There are a few important things they deliberately overlook:
1. Income tax is only about a quarter of total tax receipts; since the 1970s, income tax (and corporation tax) rates have come down and stealth taxes on earnings (National Insurance and VAT) have steadily gone up. So while the top 1% pay 27% of all income tax in the narrow sense, they pay a smaller share of total taxes (as National Insurance and VAT are regressive taxes). It's the same principle with Domestic Rates v Council Tax.
As Fullfact.org explain, if you look at all taxes, the top ten percent of earners pay 27% of all taxes.
2. The share of income earned by the top 1% has increased enormously since the 1970s. Even in the mid-1990s, there was an outcry when the boss of the recently privatised British Gas paid himself £475,000 a year. In 2017, FTSE100 CEO's paid themselves on average ten times that, (not adjusted for inflation), and we're supposed to think this is normal.
So inevitably, the share of income tax paid by the top 1% has increased accordingly.
3. As to "driving talent abroad", what is important here is the territorial principle, a general rule in designing tax systems, that countries should only tax income which arises (or assets situated) within their own borders at source; to do otherwise means that people can save tax by relocating abroad. And if you tax your residents on income they receive from abroad, they are less likely to come here. IMHO we should be welcoming wealthy foreigners with open arms (and not taxing their remittances from abroad), not because there is anything noble about them, but because they will be spending money here - like tourists, they are good for the balance of trade.
4. Most of those high incomes are simply rent. One person on his or her own (a self employed plumber or mobile hairdresser) can't possibly earn more than £50,000 a year. To earn more than that, you need to be higher up an organisational pyramid (state or private). Those high incomes do not arise because of any special skill or ongoing hard work (people who set up their own business decades ago are reaping the benefit of hard work they did, or risks they took in the past), or because of people's personal contributions to overall wealth, they are just exploiting privileges created by the way the system is set up (long list, and as a tip-top tax adviser, I'm on it; but my employers are far higher up the list than I am).
Even if everybody earning more than £162,000 were to disappear abroad tomorrow, the size of the economy would barely change. Either others would step into their shoes (and pay the tax), or even better, inequality would be reduced and there would be less need for redistributive taxes in the first place.
5. If you draw the logical conclusion from all this, the best place to start is by scrapping all taxes on earned income (National Insurance, VAT) and increasing the personal allowance to about £50,000* and just taxing rents or rental values instead, starting with Land Value Tax on UK land and buildings.

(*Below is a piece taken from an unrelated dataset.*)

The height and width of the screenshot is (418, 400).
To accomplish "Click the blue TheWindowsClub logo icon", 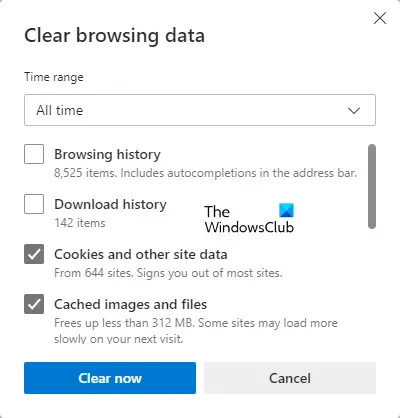I will point(286,210).
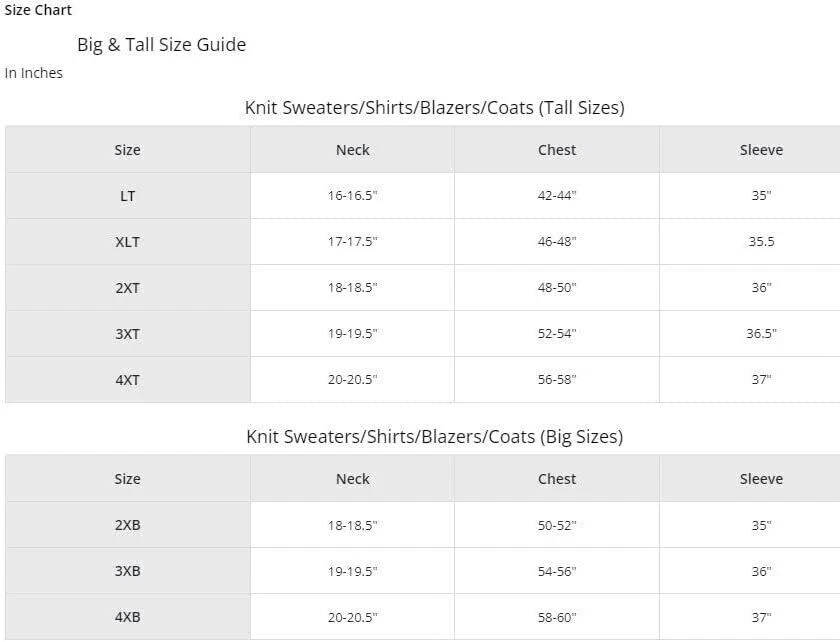Click the Tall Sizes table title

(x=434, y=107)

Think about it - if somebody offered you a full-time job involving proper work paying £50,000 with a tax rate of 80%, you'd turn it down, there'd be no point. But if somebody offered to sell you their buy-to-let 'portfolio' for £1, and that 'portfolio' generates £50,000 gross income taxed at 80%, you'd happily accept it.
It's only £10,000 extra income, but well worth it for a few hours work a month.
If the choice were between a normal full-time admin job paying £50,000 a year tax free and a job as a university vice-chancellor for £250,000 a year taxed at 80%, you would be largely indifferent.
*6. An alternative proposal - which would admittedly be administratively unworkable - would be to get rid of the concept of the annual personal allowance and have an hourly personal allowance instead, call it £25/hour. So somebody who earns £50,000 for being a non-exec director, involving one board meeting a month would pay income tax on nearly all of it, but a self-employed plumber/hairdresser who does fifty hours a week would pay little or no income tax.